The other day I talked with an 11 year-old who wishes he were better at spelling. He told me (as many do) that when he writes a word he can tell if it’s not the right spelling but he often can’t figure out how to fix what’s not right. We talked about how this is a funny thing about the brain – if you know something when you see it, and you know not something when you see that, how could you be unable to generate the something itself? The answer, of course, is some version of this fact: receptive language (what you hear and process) and productive language (what you say) are not one process. We don’t have the same access to brain files when it comes to receiving and producing.
Later the same day I was reading more of Dan Roam and trying a drawing exercise in which I had to represent, in simple sketches, a few different popular cities. For Paris, of course, I attempted to draw the Eiffel Tower. I realized I was having the same trouble with the drawing as my young friend has with spelling. I know the Eiffel Tower when I see it, and I can draw all the shapes it would require to represent it adequately for someone else to be able to recognize it, but I couldn’t quite manage to pull together well enough the knowledge that makes it recognizable to me and my ability to assemble shapes into drawings to get it right enough.

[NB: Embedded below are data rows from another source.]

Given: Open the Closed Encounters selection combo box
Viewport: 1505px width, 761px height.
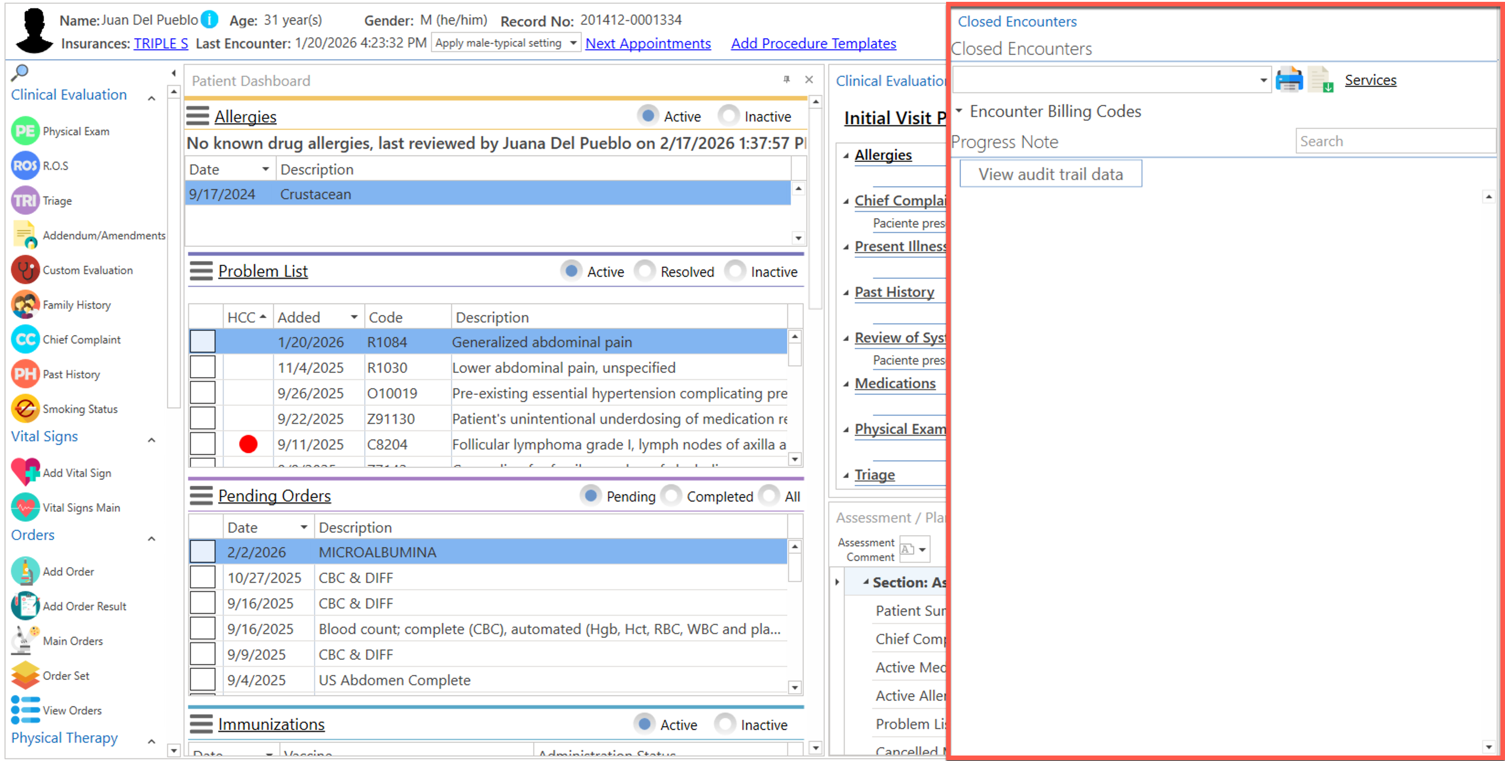Looking at the screenshot, I should pyautogui.click(x=1263, y=80).
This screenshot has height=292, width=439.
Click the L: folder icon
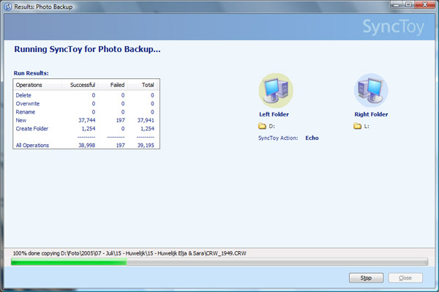357,126
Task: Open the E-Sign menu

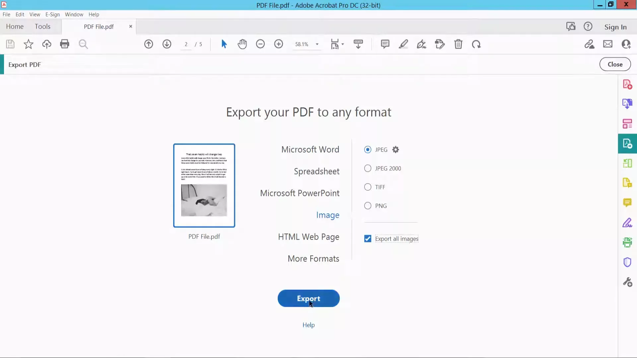Action: pos(52,14)
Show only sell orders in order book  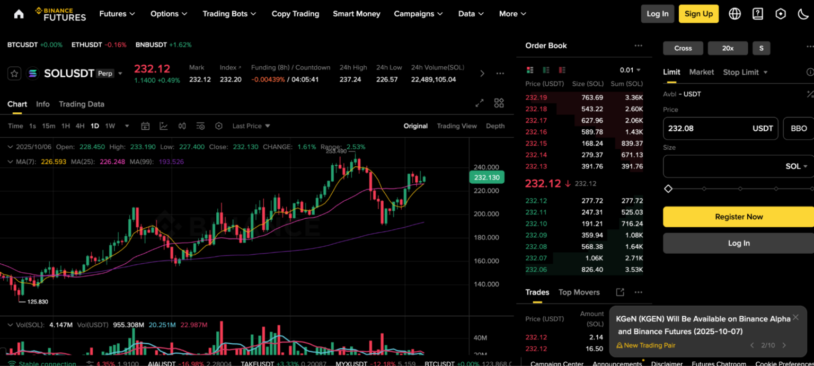562,70
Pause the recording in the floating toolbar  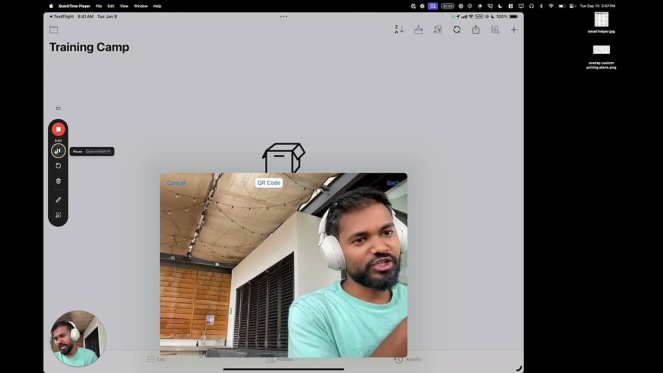click(58, 151)
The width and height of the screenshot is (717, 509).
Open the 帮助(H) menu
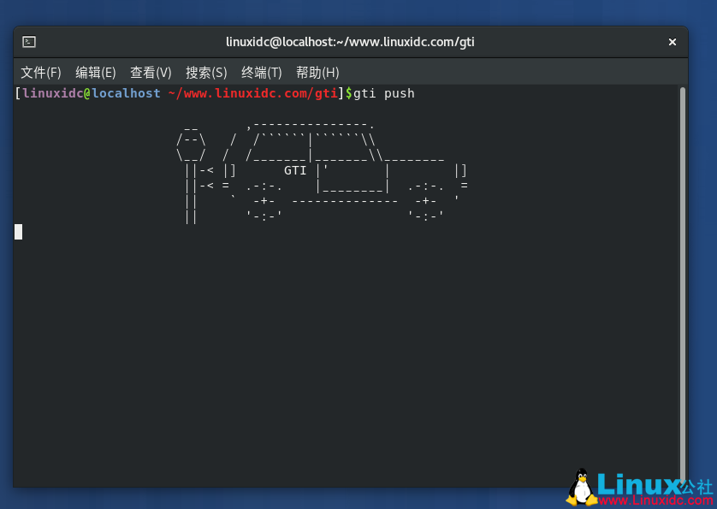coord(317,72)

Dan Roam has me convinced that it’s not too late for me to learn to do it, and my young spelling friend and I have been talking about how to use his extensive lexicon of recognized words when he’s trying to spell one. It, like the drawing, seems to benefit from involving the eye. The teaching of spelling has traditionally relied heavily upon the ear – “sounding out” – but for many young people who have become competent readers (and thus have an extensive collection of recognized words in their brains), the eye and the visual memory offer a steadier more reliable sensory assist.